> **Provided material**
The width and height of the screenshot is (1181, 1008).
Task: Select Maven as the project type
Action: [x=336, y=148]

* * *

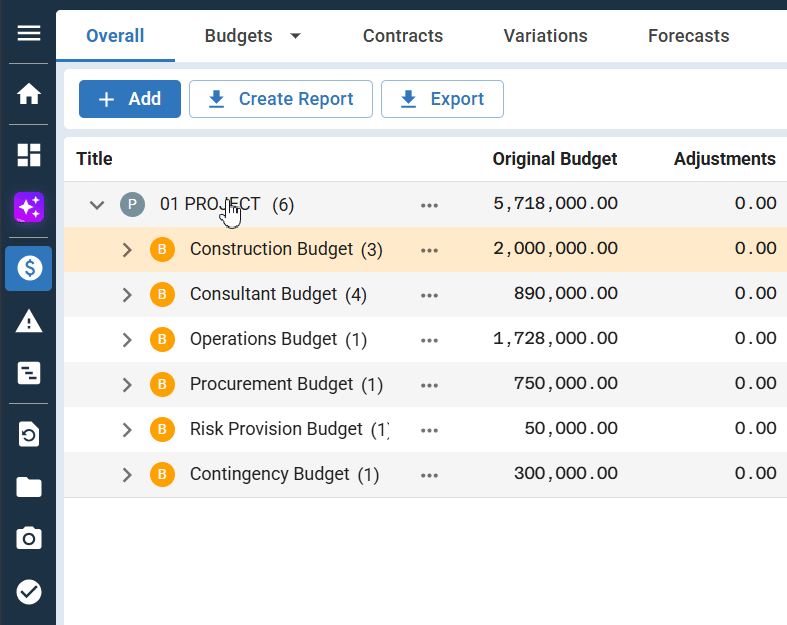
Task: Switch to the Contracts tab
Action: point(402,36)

> **Prompt**
Print the lines of the listing exactly, starting with the line that contains "Task: Switch to the Contracts tab" and going on through the line that contains "Action: point(402,36)".

> **Solution to this problem**
Task: Switch to the Contracts tab
Action: point(402,36)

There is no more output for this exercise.